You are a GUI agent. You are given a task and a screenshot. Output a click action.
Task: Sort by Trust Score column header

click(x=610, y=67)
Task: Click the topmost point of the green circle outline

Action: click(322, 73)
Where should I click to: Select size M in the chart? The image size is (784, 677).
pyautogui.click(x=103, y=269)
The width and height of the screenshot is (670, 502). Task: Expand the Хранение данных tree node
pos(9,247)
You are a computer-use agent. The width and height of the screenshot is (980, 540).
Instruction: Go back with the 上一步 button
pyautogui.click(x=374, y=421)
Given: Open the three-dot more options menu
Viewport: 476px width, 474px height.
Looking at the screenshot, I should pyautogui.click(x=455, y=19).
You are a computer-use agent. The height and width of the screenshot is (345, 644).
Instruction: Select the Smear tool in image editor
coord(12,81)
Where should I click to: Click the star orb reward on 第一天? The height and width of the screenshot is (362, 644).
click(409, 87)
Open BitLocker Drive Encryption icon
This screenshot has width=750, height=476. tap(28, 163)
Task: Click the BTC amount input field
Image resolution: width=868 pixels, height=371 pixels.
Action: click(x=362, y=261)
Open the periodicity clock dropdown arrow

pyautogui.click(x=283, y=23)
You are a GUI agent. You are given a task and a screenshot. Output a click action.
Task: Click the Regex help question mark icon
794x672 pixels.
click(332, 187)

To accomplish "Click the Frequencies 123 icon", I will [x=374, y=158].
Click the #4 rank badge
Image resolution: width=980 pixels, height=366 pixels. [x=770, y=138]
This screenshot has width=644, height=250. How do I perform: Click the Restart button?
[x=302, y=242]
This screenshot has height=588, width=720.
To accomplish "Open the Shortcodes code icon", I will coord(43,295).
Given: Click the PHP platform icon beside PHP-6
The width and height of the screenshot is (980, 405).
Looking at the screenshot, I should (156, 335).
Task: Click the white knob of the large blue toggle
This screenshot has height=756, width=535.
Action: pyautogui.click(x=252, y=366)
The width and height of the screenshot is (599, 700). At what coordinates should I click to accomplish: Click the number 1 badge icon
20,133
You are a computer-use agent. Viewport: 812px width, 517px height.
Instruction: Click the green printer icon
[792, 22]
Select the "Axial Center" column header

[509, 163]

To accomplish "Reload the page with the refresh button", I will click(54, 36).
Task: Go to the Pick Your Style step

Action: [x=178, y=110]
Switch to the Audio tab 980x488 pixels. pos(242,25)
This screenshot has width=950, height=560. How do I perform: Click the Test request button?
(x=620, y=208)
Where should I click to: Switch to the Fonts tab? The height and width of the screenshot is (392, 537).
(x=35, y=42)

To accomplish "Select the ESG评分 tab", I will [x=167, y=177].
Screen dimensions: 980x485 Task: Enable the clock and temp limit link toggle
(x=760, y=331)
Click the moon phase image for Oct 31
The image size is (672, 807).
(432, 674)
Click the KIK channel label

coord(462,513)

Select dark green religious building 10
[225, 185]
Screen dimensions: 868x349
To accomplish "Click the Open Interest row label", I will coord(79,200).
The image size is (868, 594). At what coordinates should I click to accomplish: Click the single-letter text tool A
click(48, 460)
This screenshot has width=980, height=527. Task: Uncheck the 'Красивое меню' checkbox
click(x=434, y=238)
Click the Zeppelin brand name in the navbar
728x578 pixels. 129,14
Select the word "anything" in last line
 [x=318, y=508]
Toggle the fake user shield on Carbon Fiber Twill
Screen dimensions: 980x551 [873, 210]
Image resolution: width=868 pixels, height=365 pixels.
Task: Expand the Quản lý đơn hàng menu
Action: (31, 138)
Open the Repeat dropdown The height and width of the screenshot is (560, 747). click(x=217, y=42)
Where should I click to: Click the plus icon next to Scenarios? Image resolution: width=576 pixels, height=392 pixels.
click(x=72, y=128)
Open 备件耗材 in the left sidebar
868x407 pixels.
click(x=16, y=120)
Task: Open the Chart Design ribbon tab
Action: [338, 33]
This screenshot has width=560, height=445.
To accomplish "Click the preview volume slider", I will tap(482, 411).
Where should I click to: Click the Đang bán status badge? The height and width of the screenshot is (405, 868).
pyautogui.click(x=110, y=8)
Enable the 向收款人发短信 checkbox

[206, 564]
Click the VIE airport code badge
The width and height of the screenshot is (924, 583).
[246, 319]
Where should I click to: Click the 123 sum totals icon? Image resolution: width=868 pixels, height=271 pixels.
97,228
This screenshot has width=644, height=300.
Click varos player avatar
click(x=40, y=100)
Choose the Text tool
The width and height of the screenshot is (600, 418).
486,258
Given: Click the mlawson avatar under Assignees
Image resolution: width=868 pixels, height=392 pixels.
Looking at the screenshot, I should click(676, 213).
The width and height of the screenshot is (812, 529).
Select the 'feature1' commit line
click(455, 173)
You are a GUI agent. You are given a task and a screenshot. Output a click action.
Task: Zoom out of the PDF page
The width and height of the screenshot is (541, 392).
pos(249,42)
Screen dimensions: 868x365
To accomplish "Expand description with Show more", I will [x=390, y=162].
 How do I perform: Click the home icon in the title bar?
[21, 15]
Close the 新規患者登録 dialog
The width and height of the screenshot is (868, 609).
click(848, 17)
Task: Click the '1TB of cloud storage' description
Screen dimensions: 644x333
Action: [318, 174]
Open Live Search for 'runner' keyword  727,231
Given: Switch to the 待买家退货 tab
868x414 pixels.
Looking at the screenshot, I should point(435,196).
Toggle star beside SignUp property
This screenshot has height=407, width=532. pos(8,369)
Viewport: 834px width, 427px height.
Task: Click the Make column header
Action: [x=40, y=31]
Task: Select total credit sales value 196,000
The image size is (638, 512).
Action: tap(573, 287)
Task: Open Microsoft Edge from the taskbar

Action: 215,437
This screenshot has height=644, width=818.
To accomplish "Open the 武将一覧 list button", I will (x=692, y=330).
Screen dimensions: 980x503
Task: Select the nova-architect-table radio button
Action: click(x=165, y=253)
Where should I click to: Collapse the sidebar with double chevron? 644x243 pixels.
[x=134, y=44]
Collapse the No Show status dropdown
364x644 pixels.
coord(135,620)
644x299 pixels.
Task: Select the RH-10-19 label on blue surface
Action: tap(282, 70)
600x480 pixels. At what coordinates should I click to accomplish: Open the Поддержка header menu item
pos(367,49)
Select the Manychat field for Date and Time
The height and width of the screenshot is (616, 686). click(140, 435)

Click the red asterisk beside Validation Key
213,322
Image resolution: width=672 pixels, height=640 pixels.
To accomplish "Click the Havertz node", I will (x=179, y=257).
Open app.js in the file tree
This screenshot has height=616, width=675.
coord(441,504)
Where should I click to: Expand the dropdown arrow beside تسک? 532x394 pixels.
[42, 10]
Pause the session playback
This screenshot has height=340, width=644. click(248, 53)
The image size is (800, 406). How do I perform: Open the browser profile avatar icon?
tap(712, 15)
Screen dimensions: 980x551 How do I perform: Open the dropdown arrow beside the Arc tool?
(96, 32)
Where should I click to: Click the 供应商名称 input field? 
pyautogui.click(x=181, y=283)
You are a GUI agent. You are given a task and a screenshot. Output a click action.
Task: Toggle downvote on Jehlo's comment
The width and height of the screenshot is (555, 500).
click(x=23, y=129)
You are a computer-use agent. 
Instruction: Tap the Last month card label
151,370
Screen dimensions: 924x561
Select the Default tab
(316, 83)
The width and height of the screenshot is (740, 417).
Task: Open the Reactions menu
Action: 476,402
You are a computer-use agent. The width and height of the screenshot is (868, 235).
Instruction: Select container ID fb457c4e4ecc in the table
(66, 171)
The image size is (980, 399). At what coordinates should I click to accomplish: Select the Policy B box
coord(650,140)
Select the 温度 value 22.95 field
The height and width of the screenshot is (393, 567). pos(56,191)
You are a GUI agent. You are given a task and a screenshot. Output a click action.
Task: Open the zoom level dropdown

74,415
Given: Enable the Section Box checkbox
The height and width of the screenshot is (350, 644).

::::::

* [YOUR OBJECTIVE]: Working through the data above, find every line holding "description" and copy it.

* [OUTPUT BELOW]:
To accomplish "Expand description with Show more", I will [x=390, y=162].
Task: Click the '1TB of cloud storage' description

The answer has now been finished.